Background Alveolar macrophages (AMs) activated into M1 phenotype are involved in the development of lipopolysaccharide-induced acute lung injury (ALI). However, whether AMs express amphiregulin and what roles amphiregulin plays in lipopolysaccharide-induced ALI remain poorly understood. Methods Acute lung injury was induced by intratracheal instillation of lipopolysaccharide in male C57BL/6 mice. Lung injury scores, level of protein, and level of neutrophils in bronchial alveolar lavage fluid of lipopolysaccharide-induced ALI mice were compared with those in mice challenged with recombinant exogenous amphiregulin and antiamphiregulin antibody. Amphiregulin expression in macrophages and neutrophils in bronchial alveolar lavage fluid of lipopolysaccharide-induced ALI mice was determined by using immunofluorescence technique and further detected in M0, M1, and M2 phenotypes of both peritoneal macrophages and AMs.
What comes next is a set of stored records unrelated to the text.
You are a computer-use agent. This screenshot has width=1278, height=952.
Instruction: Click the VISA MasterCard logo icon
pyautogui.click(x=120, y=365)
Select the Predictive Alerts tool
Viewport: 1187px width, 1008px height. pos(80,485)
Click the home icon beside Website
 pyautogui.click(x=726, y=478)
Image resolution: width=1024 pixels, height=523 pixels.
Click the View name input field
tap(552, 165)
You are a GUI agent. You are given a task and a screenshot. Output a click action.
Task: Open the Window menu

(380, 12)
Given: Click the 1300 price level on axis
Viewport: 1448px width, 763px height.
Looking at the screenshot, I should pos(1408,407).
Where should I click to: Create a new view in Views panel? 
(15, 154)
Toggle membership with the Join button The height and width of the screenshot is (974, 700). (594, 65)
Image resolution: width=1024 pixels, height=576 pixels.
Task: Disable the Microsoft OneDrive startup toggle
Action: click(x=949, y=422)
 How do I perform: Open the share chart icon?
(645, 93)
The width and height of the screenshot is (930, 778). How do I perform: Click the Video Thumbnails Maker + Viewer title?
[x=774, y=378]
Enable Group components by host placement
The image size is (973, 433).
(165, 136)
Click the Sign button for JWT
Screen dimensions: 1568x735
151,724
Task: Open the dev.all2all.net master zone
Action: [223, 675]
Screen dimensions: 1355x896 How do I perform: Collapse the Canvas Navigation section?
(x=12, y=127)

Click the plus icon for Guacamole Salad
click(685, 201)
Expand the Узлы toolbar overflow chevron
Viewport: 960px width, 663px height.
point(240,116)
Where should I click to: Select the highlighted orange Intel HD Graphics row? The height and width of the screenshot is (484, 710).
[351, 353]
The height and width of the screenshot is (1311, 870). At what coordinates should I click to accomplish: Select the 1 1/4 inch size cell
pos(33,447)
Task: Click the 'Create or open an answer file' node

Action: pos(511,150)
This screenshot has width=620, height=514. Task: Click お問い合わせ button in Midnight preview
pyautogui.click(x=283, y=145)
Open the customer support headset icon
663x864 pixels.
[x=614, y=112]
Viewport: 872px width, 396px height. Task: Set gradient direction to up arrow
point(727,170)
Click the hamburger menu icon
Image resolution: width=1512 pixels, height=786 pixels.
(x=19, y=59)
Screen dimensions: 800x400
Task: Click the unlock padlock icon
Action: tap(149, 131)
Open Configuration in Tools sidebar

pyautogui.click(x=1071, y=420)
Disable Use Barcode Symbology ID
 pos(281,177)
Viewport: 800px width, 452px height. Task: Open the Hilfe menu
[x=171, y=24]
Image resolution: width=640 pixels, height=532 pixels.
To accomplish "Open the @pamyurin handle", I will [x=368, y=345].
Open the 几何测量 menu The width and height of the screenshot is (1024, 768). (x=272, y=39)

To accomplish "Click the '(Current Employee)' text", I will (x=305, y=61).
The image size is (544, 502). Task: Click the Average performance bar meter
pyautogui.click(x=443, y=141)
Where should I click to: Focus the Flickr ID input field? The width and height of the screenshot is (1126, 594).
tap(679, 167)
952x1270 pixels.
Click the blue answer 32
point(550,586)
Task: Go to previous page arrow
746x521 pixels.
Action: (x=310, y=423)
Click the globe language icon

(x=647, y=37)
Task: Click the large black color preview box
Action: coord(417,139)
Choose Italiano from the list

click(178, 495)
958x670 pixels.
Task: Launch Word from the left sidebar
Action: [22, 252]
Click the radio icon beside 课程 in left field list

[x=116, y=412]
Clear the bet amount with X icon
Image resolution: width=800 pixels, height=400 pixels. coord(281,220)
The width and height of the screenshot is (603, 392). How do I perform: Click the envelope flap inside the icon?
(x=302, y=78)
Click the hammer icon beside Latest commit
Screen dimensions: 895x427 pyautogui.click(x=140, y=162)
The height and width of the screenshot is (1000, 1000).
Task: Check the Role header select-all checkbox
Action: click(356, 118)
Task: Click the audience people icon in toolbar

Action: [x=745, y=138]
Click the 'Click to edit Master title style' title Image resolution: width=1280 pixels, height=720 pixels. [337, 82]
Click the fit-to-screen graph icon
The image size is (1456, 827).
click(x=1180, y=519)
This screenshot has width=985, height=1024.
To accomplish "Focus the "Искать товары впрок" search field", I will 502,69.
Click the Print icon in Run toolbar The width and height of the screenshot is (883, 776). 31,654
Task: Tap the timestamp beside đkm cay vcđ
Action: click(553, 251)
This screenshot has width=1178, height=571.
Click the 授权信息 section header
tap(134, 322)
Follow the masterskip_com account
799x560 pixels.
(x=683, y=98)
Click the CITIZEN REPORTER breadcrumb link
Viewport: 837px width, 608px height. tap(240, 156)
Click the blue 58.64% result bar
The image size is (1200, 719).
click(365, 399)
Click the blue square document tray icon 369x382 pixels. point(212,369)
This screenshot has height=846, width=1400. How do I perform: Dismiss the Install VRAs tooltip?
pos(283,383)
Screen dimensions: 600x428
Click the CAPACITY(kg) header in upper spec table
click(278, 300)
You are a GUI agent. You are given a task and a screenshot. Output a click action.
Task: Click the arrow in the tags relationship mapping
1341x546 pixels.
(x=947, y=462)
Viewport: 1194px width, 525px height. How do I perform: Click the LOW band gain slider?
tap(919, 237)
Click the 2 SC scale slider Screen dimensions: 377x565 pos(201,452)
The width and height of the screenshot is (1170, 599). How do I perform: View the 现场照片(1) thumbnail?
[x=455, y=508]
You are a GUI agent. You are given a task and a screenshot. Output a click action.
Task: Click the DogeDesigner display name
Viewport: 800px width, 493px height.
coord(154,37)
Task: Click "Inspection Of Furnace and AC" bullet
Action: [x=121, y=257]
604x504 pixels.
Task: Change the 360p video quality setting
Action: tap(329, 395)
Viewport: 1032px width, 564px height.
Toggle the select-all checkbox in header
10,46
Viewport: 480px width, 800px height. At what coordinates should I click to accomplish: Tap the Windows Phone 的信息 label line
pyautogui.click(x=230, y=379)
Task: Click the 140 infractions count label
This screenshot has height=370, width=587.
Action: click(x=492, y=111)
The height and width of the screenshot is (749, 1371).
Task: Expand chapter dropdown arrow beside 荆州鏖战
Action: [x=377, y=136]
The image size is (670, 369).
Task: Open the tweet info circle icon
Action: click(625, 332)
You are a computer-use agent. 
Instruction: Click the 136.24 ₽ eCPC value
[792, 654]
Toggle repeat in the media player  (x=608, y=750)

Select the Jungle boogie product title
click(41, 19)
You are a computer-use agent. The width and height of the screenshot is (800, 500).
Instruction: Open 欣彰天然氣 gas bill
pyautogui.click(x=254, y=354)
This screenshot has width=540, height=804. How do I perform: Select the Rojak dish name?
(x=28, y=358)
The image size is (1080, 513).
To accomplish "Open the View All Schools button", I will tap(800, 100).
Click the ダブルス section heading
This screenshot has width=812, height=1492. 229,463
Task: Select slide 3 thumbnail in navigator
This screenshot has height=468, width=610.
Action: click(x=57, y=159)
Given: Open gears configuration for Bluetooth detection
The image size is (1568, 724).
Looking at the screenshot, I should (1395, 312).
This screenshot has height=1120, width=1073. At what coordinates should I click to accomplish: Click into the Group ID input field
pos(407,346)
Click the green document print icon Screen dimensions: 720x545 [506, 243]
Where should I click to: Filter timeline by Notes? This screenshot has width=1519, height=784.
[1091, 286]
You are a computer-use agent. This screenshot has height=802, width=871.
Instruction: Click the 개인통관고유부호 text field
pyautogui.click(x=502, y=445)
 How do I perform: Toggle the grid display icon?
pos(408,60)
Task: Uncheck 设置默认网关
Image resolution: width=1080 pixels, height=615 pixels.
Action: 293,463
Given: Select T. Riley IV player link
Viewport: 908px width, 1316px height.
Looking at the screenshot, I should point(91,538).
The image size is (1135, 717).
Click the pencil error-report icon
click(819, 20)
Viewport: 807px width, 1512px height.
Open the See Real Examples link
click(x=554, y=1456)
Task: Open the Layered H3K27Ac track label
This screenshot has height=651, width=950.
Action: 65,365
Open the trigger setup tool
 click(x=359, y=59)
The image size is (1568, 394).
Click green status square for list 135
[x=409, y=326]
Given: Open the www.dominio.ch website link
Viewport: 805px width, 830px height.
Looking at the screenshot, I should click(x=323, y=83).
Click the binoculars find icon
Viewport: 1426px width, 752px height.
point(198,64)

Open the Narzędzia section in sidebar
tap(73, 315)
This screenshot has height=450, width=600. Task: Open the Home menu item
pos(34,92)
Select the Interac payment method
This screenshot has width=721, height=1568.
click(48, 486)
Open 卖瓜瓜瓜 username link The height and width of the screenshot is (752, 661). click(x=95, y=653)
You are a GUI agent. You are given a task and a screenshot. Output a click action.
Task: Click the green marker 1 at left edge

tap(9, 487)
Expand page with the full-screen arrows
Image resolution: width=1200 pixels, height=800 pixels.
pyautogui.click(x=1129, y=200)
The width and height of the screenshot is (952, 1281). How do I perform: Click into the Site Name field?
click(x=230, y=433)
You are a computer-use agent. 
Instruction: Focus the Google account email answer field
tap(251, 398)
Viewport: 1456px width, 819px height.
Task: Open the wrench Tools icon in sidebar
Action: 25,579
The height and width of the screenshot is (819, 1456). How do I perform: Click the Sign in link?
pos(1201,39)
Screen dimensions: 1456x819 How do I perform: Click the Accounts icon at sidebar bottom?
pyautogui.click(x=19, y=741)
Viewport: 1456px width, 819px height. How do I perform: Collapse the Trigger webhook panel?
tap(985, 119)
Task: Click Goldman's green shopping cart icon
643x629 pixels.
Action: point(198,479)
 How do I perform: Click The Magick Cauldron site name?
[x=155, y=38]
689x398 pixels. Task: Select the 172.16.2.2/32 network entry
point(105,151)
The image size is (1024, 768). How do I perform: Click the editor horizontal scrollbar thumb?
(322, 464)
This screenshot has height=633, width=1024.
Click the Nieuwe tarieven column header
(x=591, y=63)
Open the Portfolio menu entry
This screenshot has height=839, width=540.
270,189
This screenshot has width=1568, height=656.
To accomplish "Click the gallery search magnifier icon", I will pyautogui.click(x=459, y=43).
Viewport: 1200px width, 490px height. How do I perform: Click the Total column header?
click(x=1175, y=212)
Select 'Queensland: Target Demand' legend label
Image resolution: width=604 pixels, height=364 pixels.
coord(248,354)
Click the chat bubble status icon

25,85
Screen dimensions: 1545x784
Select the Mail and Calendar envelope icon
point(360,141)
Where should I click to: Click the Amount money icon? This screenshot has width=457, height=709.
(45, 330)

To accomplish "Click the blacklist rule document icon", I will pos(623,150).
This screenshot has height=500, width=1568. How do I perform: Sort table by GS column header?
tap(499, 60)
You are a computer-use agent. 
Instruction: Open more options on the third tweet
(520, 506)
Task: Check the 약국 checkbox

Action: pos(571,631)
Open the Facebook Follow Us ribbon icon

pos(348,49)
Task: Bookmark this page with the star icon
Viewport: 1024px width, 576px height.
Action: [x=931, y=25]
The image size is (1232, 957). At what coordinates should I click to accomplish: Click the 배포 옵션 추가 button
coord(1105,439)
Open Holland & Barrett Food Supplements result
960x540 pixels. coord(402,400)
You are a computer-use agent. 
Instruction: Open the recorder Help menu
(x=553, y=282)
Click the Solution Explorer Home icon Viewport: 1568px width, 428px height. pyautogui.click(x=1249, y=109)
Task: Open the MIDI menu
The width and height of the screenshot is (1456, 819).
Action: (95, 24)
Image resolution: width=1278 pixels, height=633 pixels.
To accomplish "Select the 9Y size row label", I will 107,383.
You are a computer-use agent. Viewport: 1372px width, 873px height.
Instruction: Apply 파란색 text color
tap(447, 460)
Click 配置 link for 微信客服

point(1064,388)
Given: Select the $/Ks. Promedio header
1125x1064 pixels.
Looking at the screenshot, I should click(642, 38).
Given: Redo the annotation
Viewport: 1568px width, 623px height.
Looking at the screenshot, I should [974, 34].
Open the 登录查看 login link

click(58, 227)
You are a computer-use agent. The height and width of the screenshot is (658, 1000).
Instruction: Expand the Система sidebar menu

The effect of amphiregulin on apoptosis of MLE12 cells and activation of epithelial growth factor receptor-AKT pathway were, respectively, examined by using flow cytometry and western blotting. Results Alveolar macrophages were found to highly express amphiregulin in ALI mice. Amphiregulin neutralization aggravated, whereas recombinant exogenous amphiregulin attenuated lipopolysaccharide-induced ALI in mice (n = 6). In cultured AMs and peritoneal macrophages, amphiregulin was mainly generated by M1, rather than M0 or M2 phenotype (n = 5). Apoptosis ratio of lipopolysaccharide-challenged MLE12 cells was significantly reduced by recombinant exogenous amphiregulin from 16.60 ± 1.82 to 9.47 ± 1.67% (n = 5) but significantly increased from 17.45 ± 1.13 to 21.67 ± 1.10% (n = 5) after stimulation with supernatant of M1-polarized AM media conditioned with amphiregulin-neutrolizing antibody. Western blotting revealed that amphiregulin activated epithelial growth factor receptor and AKT in the lung tissues and MLE12 cells (n = 5). Conclusions Different from the common notion that classically activated AMs have just a detrimental effect on the lung tissues, the results of this study showed that classically activated AMs also exerted a protective effect on the lung tissues by producing high-level amphiregulin in lipopolysaccharide-induced ALI.